What is the path towards sustainability for data centre backup power supply?
We see it as important to expand renewable energies and Power-to-X technologies, making alternative fuels available, preparing combustion engines for alternative fuels, and developing alternative energy and propulsion systems.
The use of alternative, sustainable fuels is the first step to reducing emissions without compromising performance. Our mtu series 4000 and series 1600 for power generation has been approved for use with EN 15940 fuels including Hydrotreated Vegetable Oil (HVO), which burns cleaner than conventional diesel yet is ideal for internal combustion engines. Depending on the feedstock for HVO production, a CO2 reduction of more than 90% is possible through the use of HVO alone.

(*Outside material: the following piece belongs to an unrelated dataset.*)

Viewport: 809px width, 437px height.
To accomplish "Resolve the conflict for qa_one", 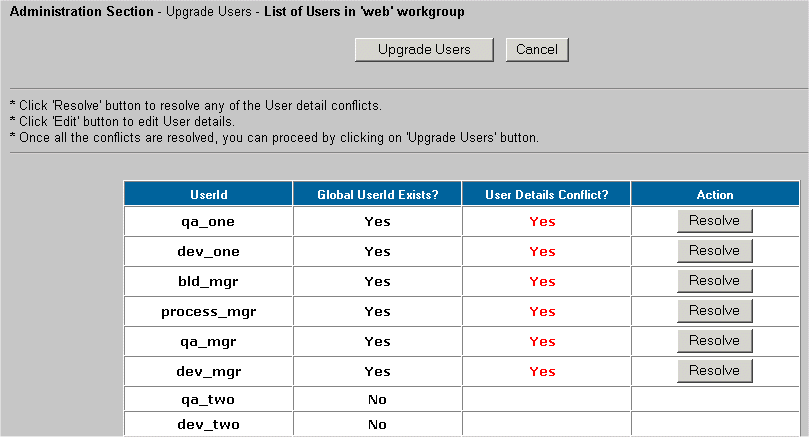I will 714,221.
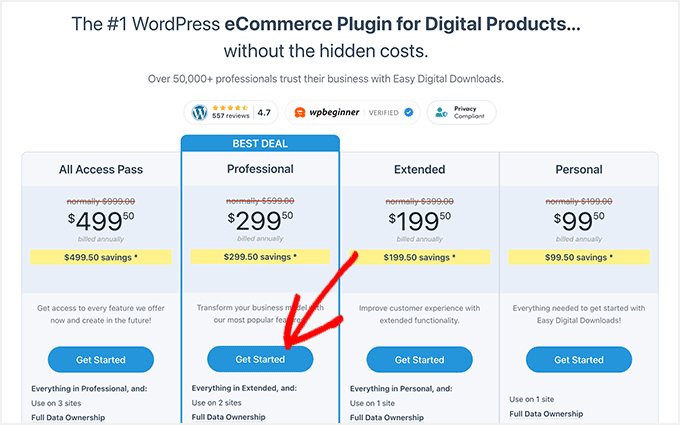680x425 pixels.
Task: Click the WPBeginner logo icon
Action: tap(300, 113)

Our generators are tuned to emit optimally-low NOx and PM emissions during operation. To reduce these levels even further, we are pursuing additional solutions that directly target exhaust gases. In addition to turbocharging and exhaust gas recirculation, these solutions include technologies such as selective catalytic reduction (SCR), which binds and further reduces the aforementioned exhausts.
Unless disaster strikes, diesel generator sets in mission-critical operations don’t see many hours of use. Monthly start-up test runs that ensure the performance of the systems produce the most emissions and consume the most fuel over the course of the genset’s lifespan. With only slight modifications to our standard genset offering, we can extend these hot testing intervals from every month to every three months – reducing emissions and fuel burn, while guaranteeing the same reliability and warranty terms.
In what ways can fuel cells be used for data centres?
High reliability, scalability and the ability to reduce both pollutant and climate-damaging gas emissions to zero are the main reasons to use and promote fuel cell technology for data centres. With their modular design, fuel cell systems are easily adaptable to match output with demand, and their low maintenance requirements and low running costs also make them attractive. The greatest plus point arises when the fuel used is regeneratively produced hydrogen because it allows both pollutant and climate-damaging gas emissions to be reduced to zero. Fuel cell systems can also be easily integrated at a later date and grow with it when a data centre expands. This makes fuel cell systems a long-term and future-proof investment.
Fuel cells can play a central role in CO2-free data centres. In the future, the basic power requirements of a data centre could be covered by solar and wind power plants instead of from the public power grid, as has been the case to date. If sufficient "green" electricity is available, hydrogen can be produced from water by electrolysis and stored on site. In addition, the hydrogen demand could be covered by a supply network (that will be available in the future) and used to operate the fuel cell: it would immediately take over the supply of the data centre to maintain the infrastructure in the event of a power failure.
Rolls-Royce, Daimler Truck AG and Volvo are planning to cooperate on a CO2-neutral emergency power supply for mission-critical facilities such as data centres using stationary fuel cell generators.
Is it possible to connect emergency generators in data centres to the grid for control reserve and thus support the expansion of renewable energies?
Absolutely! Emergency gensets offer excellent conditions for feeding control reserve into the power grid and thus compensating for fluctuations in the grid (frequency and voltage) caused by the increased integration of renewable energies. The gensets could play a significant role in supporting the energy transition (and integration of renewables). For many years, Rolls-Royce Power Systems has had cooperative agreements with various national and international companies that enable our gensets to be integrated into the respective capacity markets.